[Start of section]
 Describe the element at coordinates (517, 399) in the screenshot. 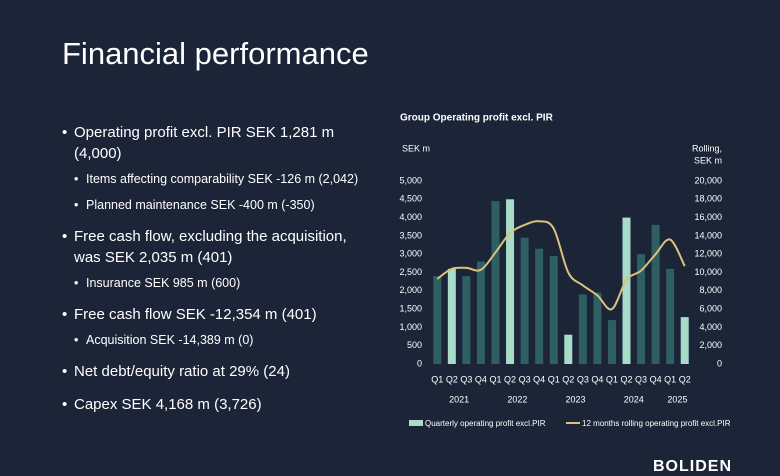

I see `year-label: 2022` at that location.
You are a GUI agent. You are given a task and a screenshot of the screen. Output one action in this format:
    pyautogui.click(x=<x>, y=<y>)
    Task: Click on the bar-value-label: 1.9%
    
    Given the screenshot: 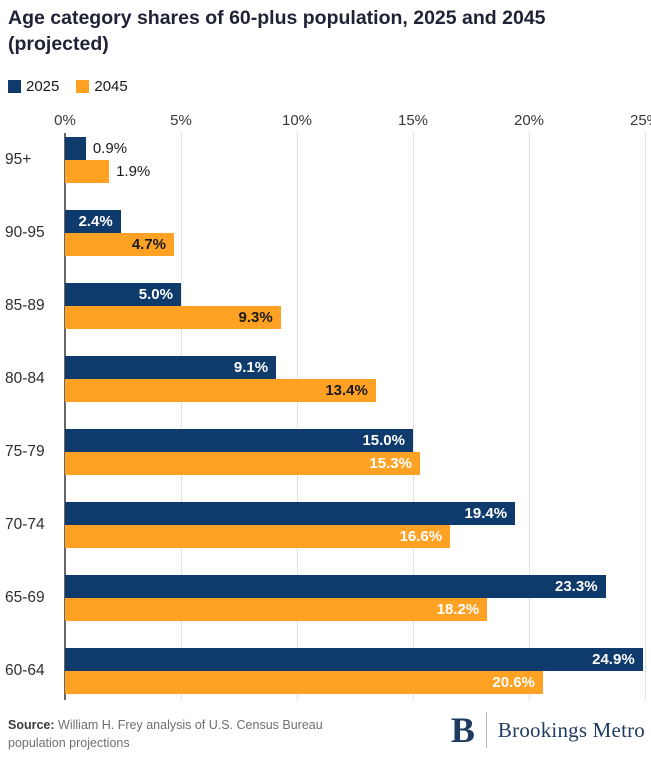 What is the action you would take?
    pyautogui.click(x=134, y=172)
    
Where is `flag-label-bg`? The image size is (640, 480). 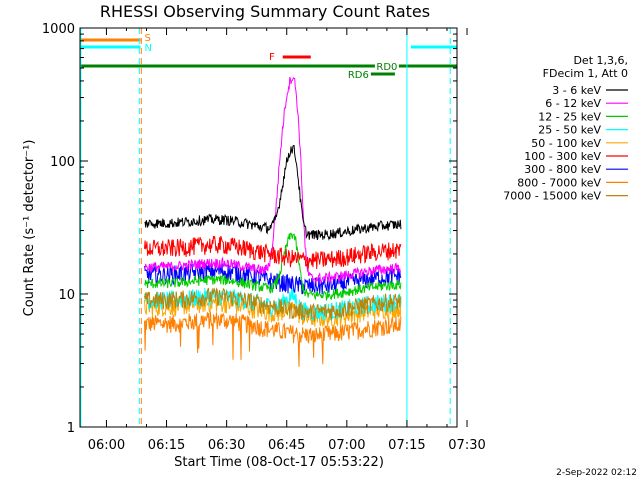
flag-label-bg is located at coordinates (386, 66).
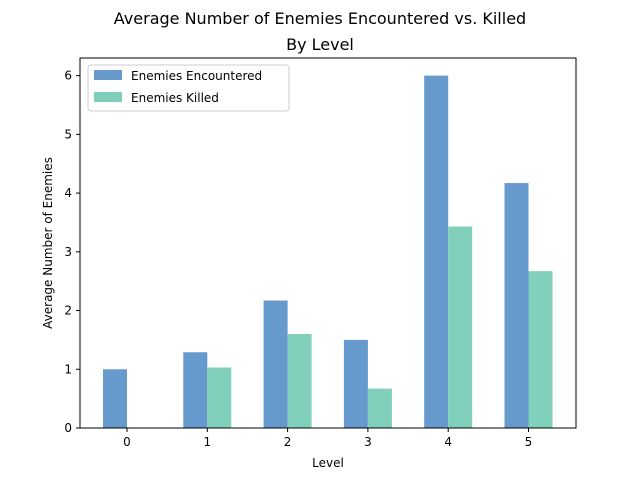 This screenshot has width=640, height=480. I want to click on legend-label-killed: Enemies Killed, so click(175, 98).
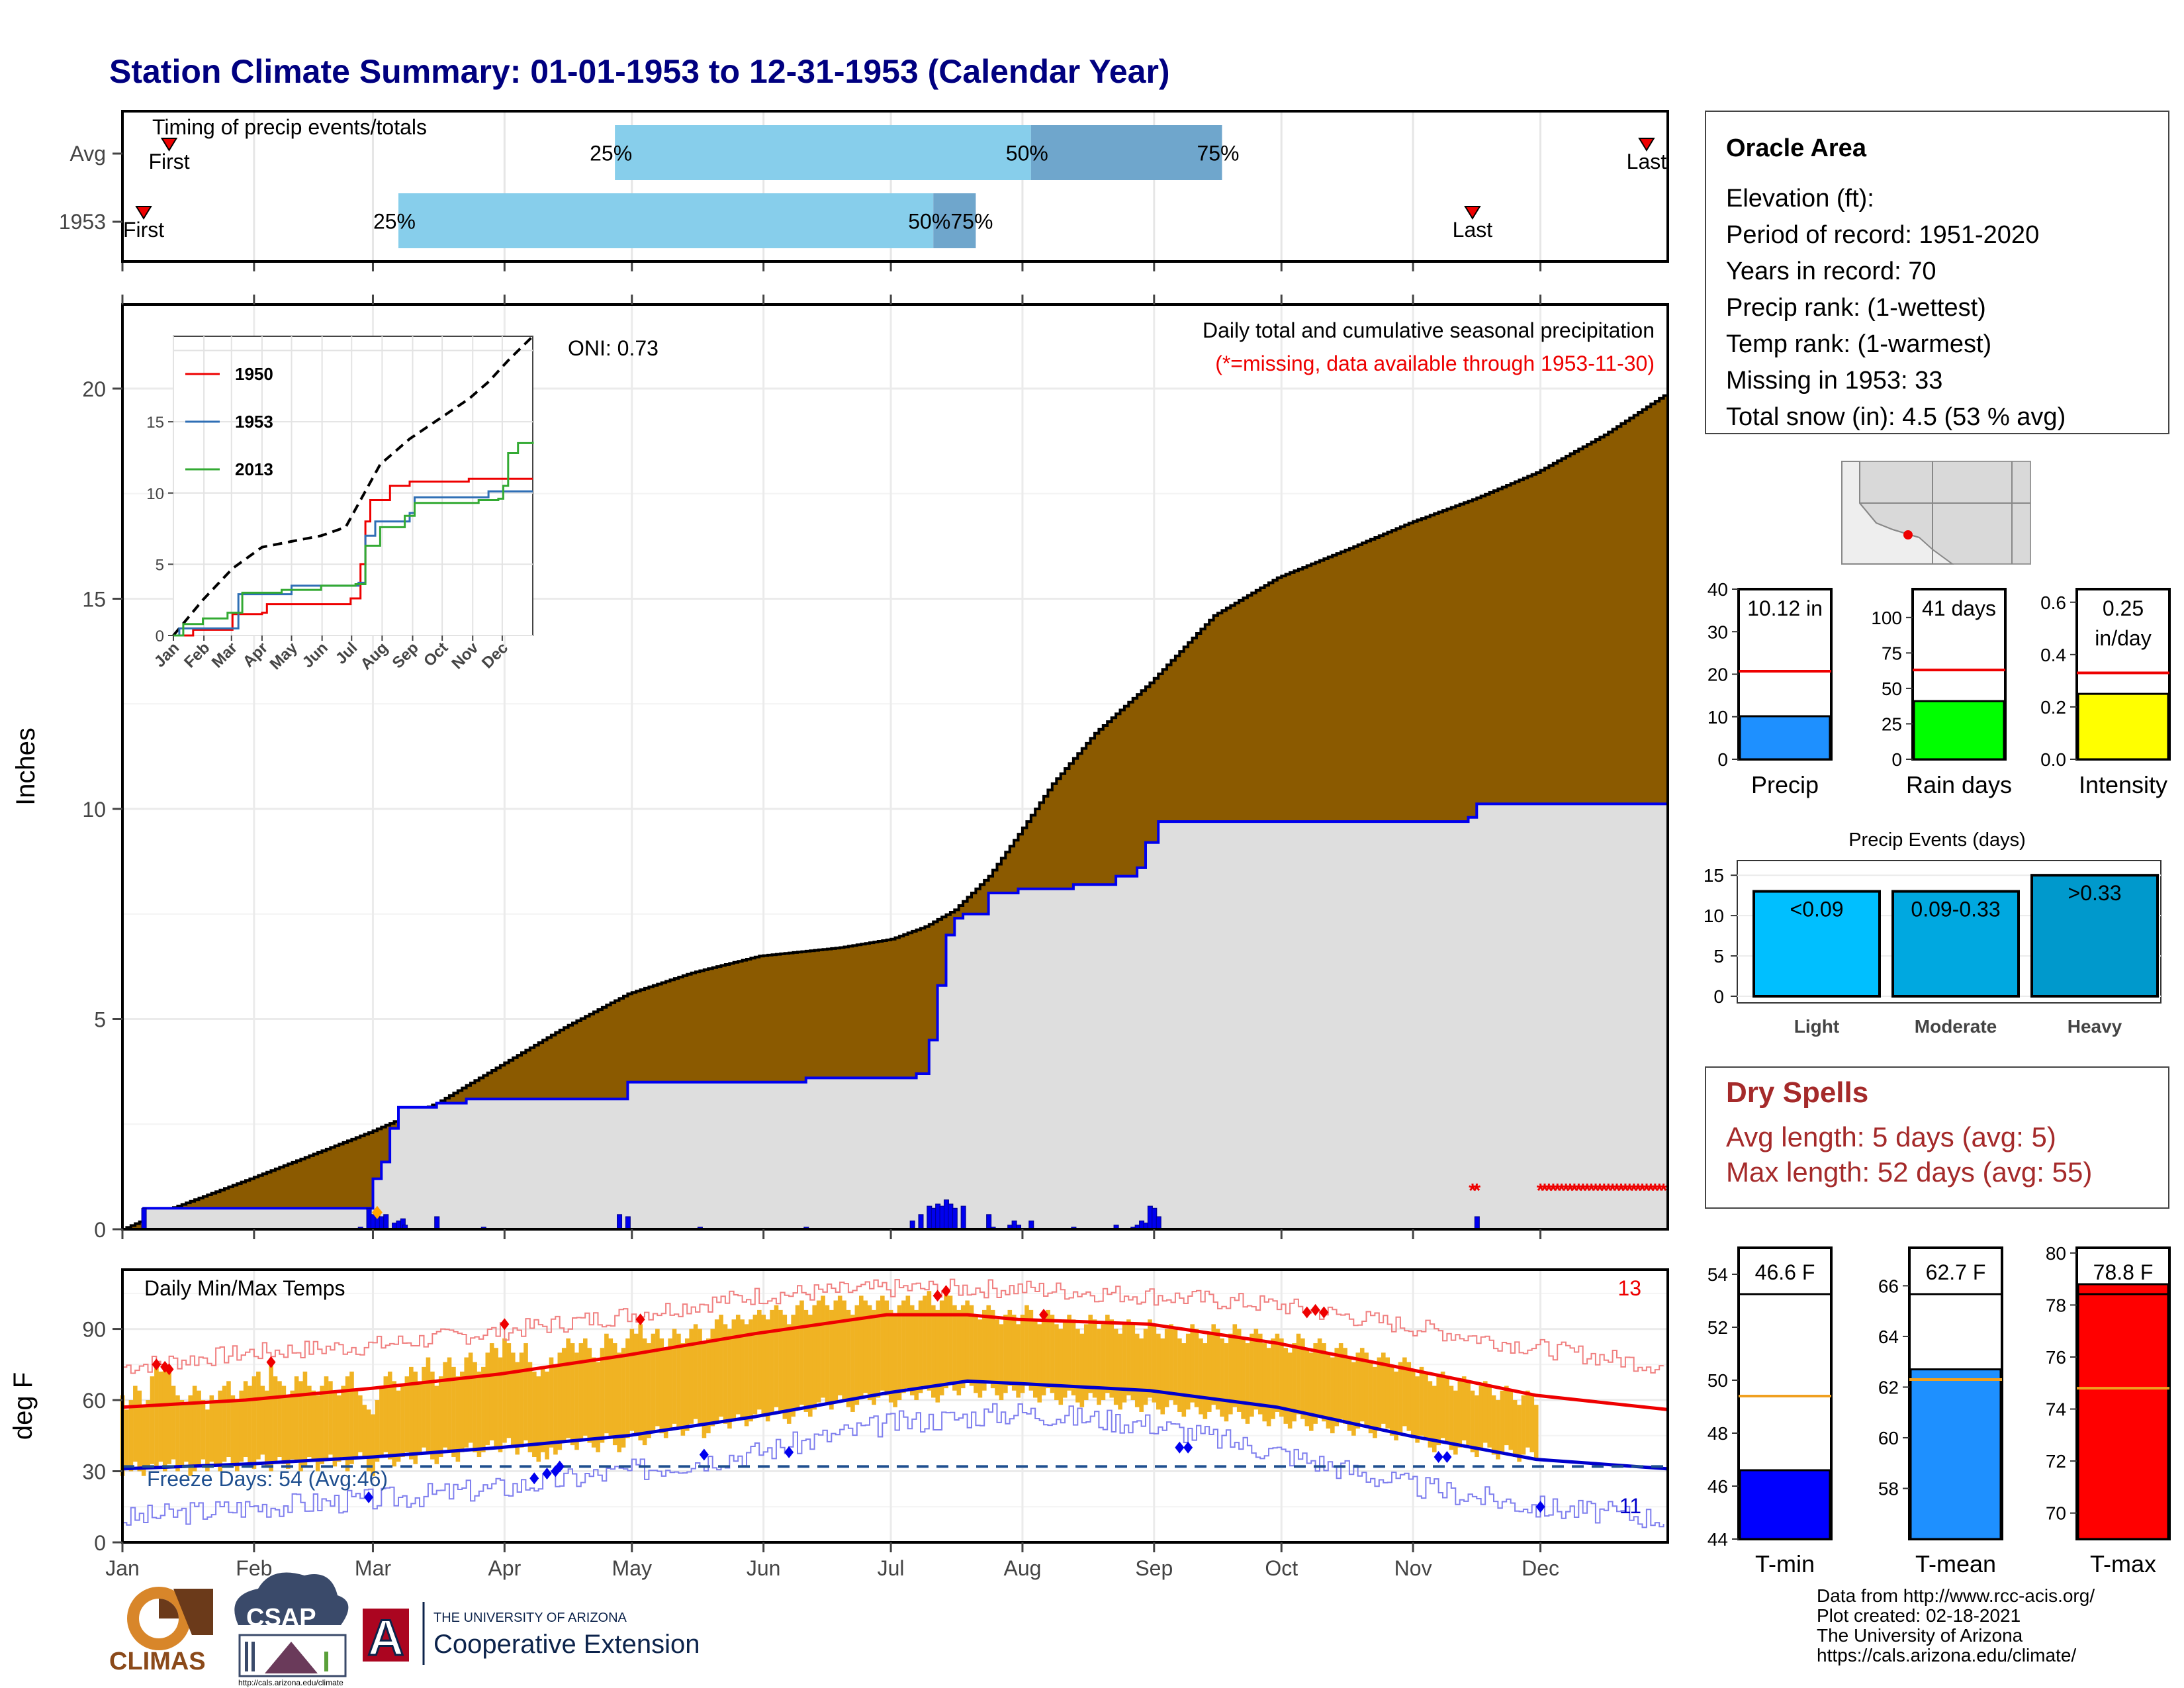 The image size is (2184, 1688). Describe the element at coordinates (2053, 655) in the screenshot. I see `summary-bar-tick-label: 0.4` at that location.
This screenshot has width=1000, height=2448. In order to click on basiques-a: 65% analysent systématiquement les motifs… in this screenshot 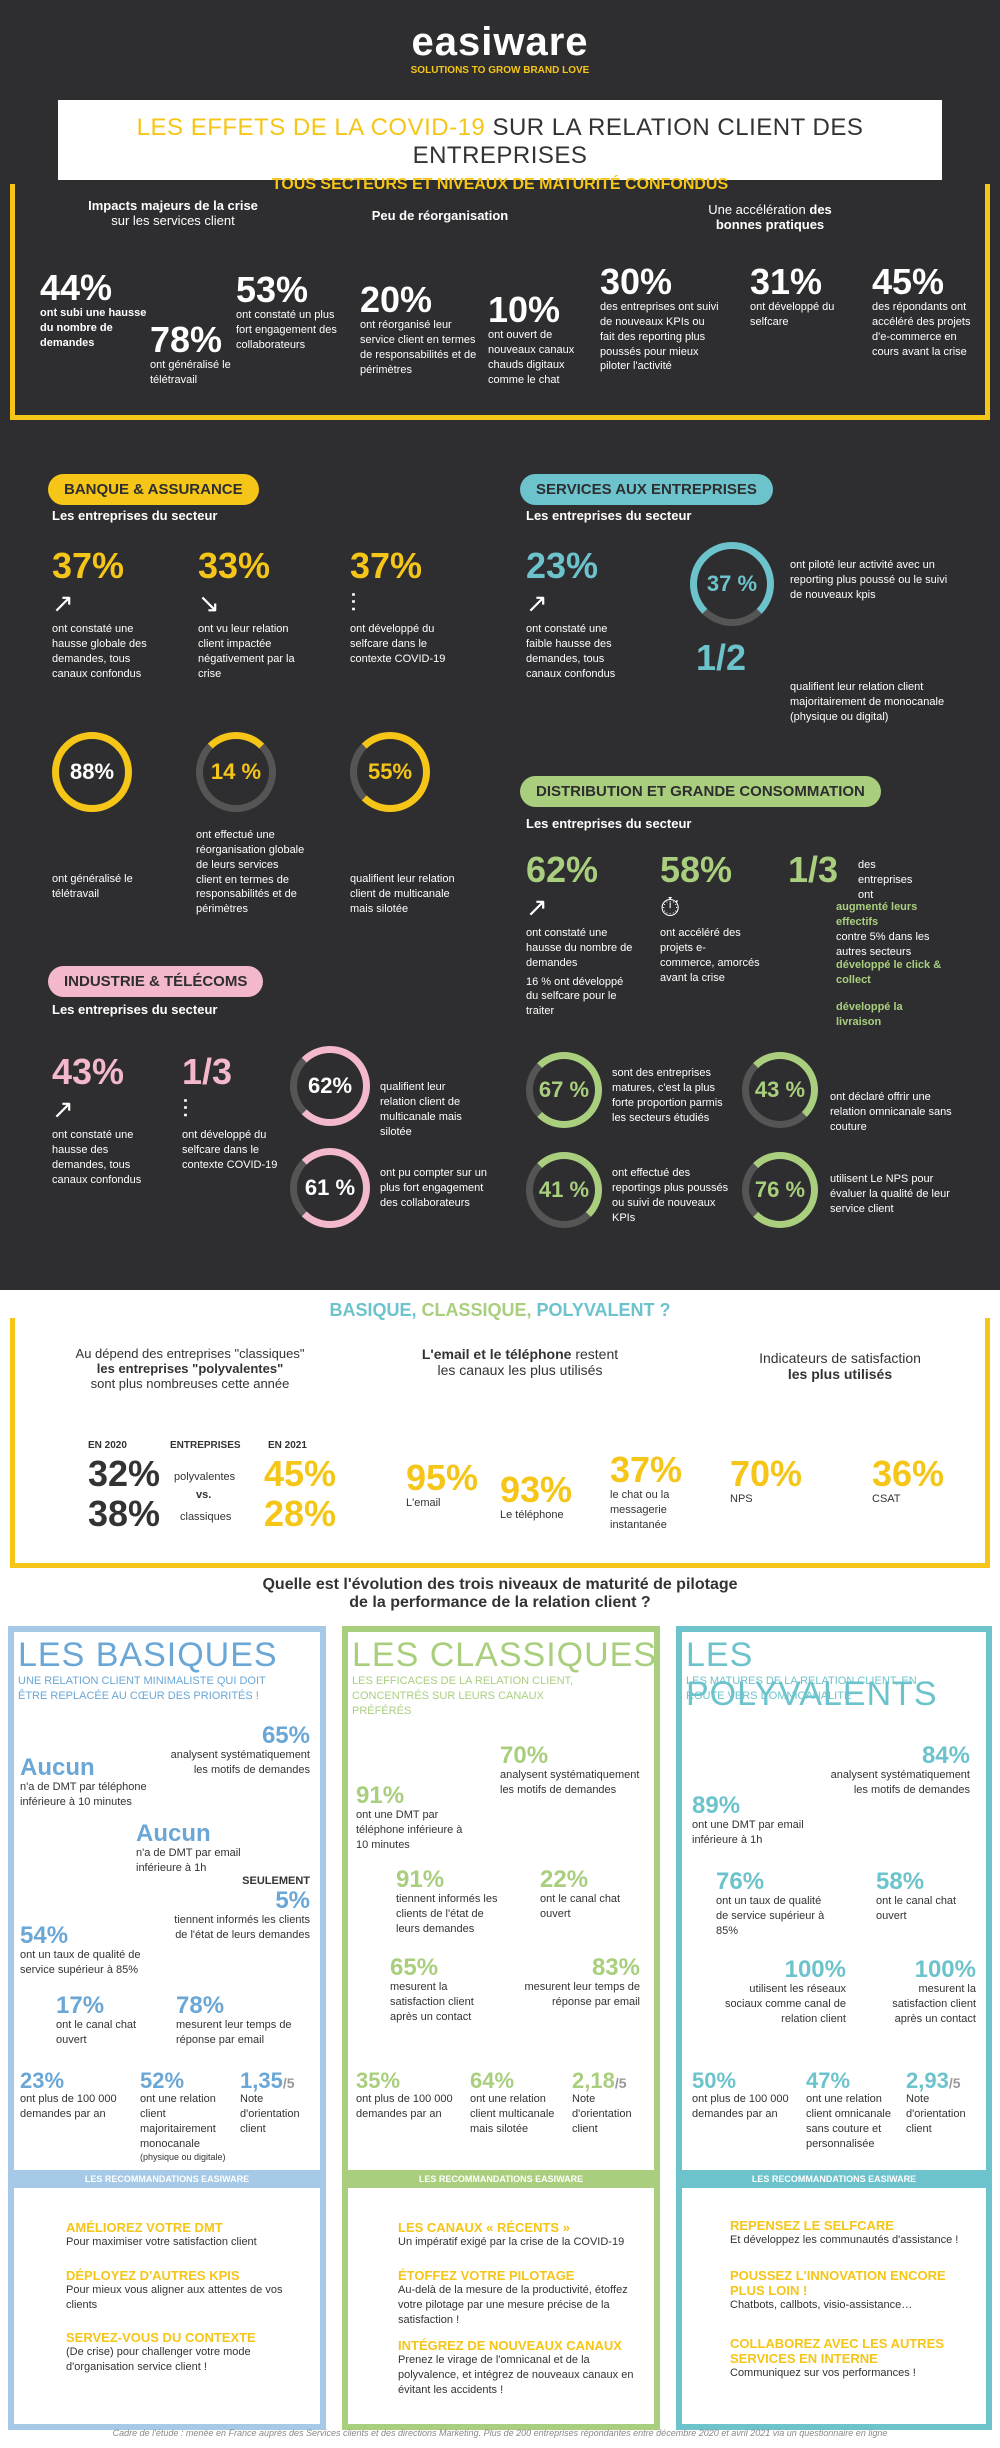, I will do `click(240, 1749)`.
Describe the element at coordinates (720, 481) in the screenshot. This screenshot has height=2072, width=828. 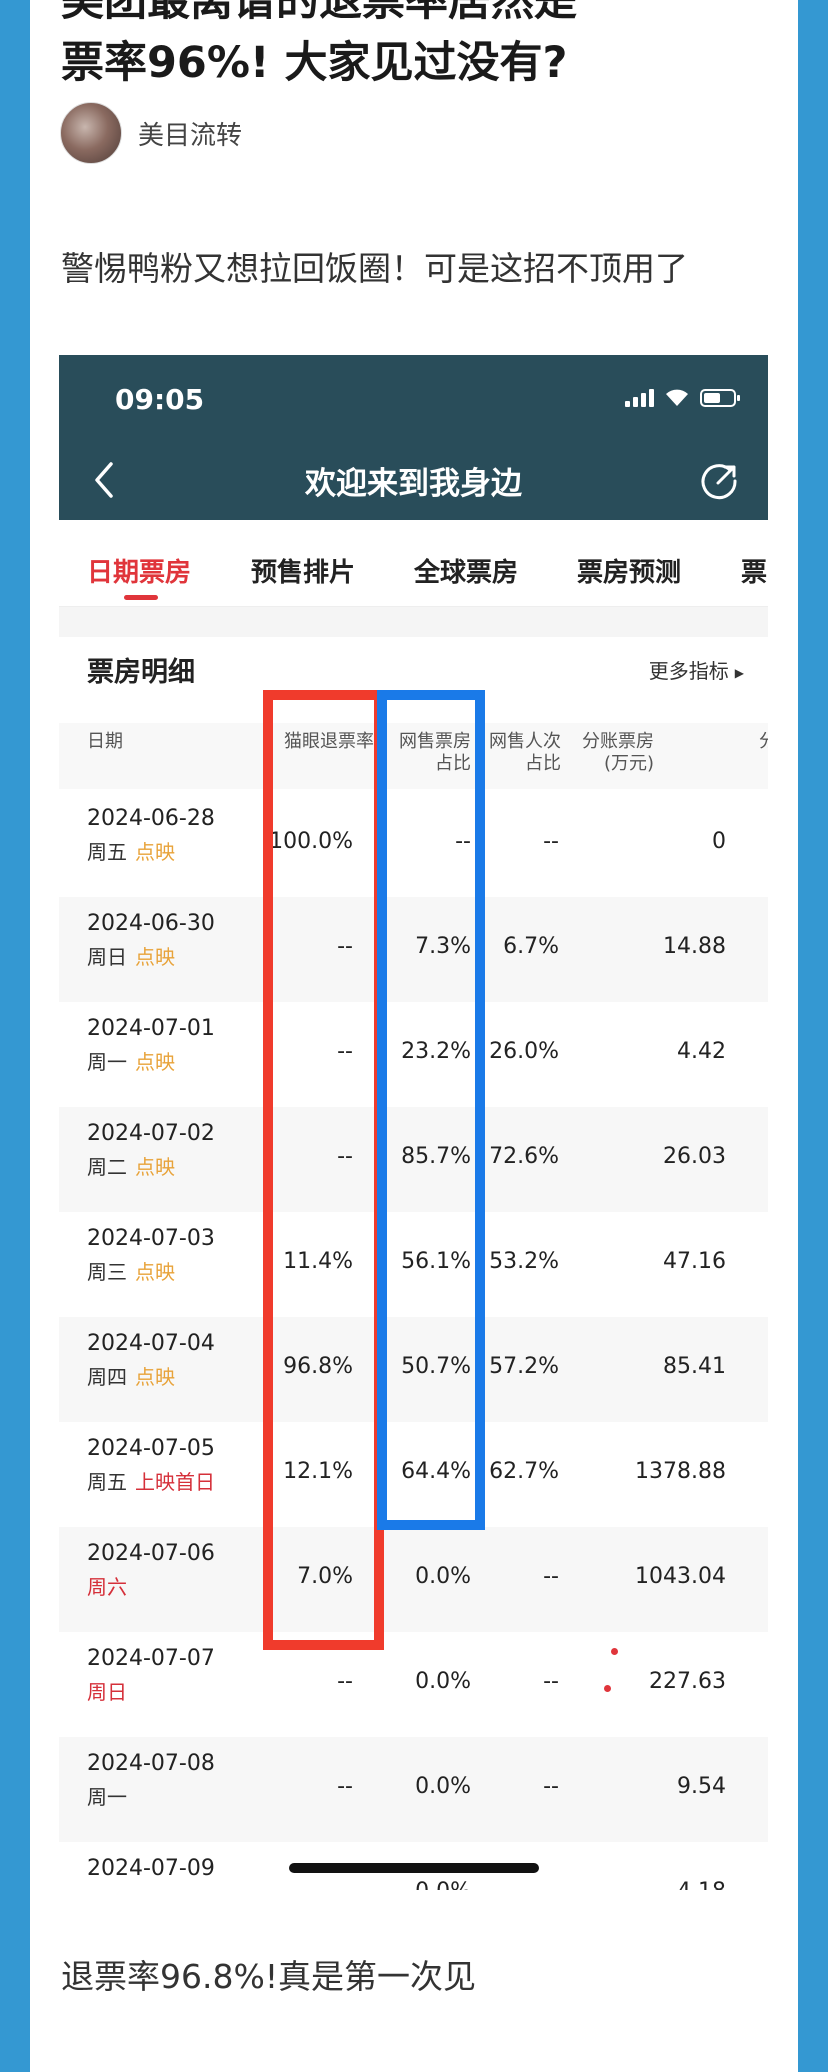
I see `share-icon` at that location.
[End of section]
Reproduce verbatim the listing from the line containing "Describe the element at coordinates (720, 481)" through the end of the listing, both ends included, omitting the pictures.

**Reply**
Describe the element at coordinates (720, 481) in the screenshot. This screenshot has height=2072, width=828. 
I see `share-icon` at that location.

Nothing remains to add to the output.